Tuesday, May 16, 2006

The Peace of God

Preached on Tuesday, May 16, 2006 at Low Mass.
(Easter 5, Tuesday: Acts 14:19-28, Psalm 145:9-14, John 14:27-31a)

Often when people talk about peace, they speak as if peace were the same thing as security and safety. Life is full of things we all use to keep us and our things secure: homes with locked door after locked door, alarms, passwords, combinations, and keys; circles of friends that rarely expand; and of course borders that keep us in and other people out. Not only does every safety net have holes; everything that I am safeguarding will at some point crumble away and be forgotten.

The need for endless layers of security and safety stems from fear and it does not lead to peace at all. The Peace which Jesus speaks about is not security or safety. In fact it seems to be the opposite: it’s the peace to be able to let go of all the fears that keep us holding on to things that will fade and separated from all the people that we’ve never met.

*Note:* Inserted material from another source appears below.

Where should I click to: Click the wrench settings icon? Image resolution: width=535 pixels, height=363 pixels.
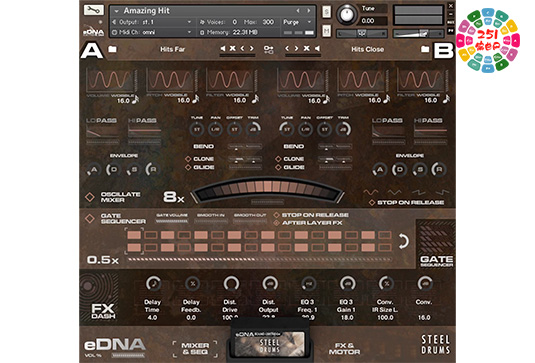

Having that Peace doesn’t mean I should drop everything and live without a care in the world, but it does mean that I am called to live my life moving forward to the unexpected and not try always to stay in the same place doing the same things with the same people.

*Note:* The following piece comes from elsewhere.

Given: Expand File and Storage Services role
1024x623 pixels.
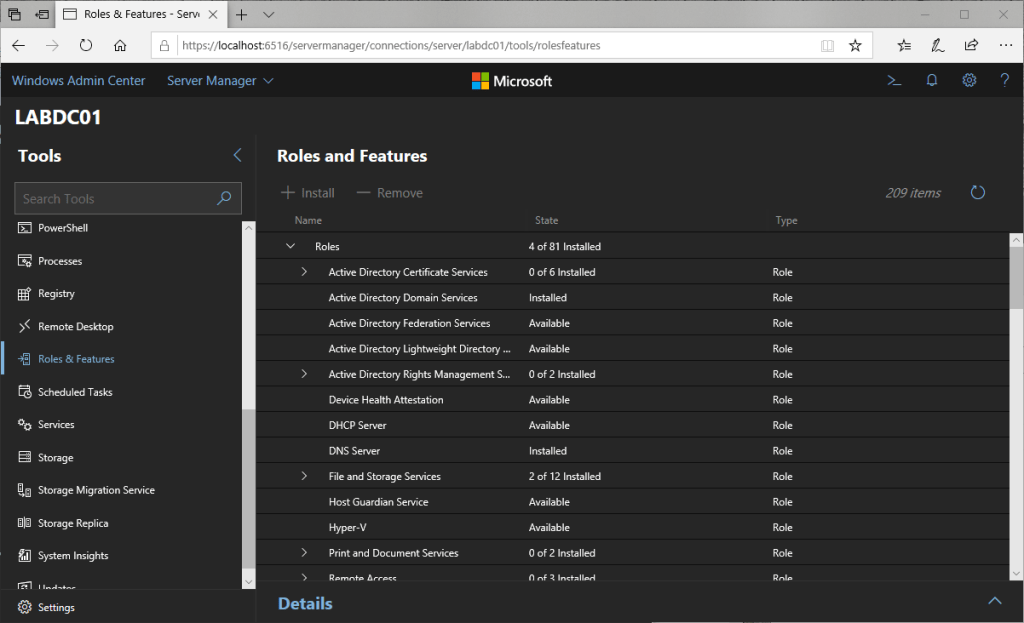Looking at the screenshot, I should coord(304,476).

After Jesus’ death, the first thing his disciples did was to gather in a room and lock the door. They were afraid and they responded to this by closing themselves off from the world and locking the door. Jesus appeared to them in the middle of the locked room. He said to them: "Peace be with you," and he sent them, as we all are, to leave behind their locked up lives and go forth into the world spreading the good news of the risen Lord. In the Acts of the Apostles we see how through the work of these same disciples a door of faith was opened not only to the Jews in Jerusalem but Gentiles throughout the whole world.

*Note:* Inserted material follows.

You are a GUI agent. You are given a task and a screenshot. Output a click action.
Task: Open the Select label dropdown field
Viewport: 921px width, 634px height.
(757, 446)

The Peace of God takes us beyond false security and fear. It is spread to others by sharing the knowledge and love of God with one another, with our friends, with our neighbors, with those we don't know and have never met and even with our enemies. Like the first disciples may each of us unlock our hearts so that we too can spread the Peace of God to each other and be an open door for the love of God to pass through to all people.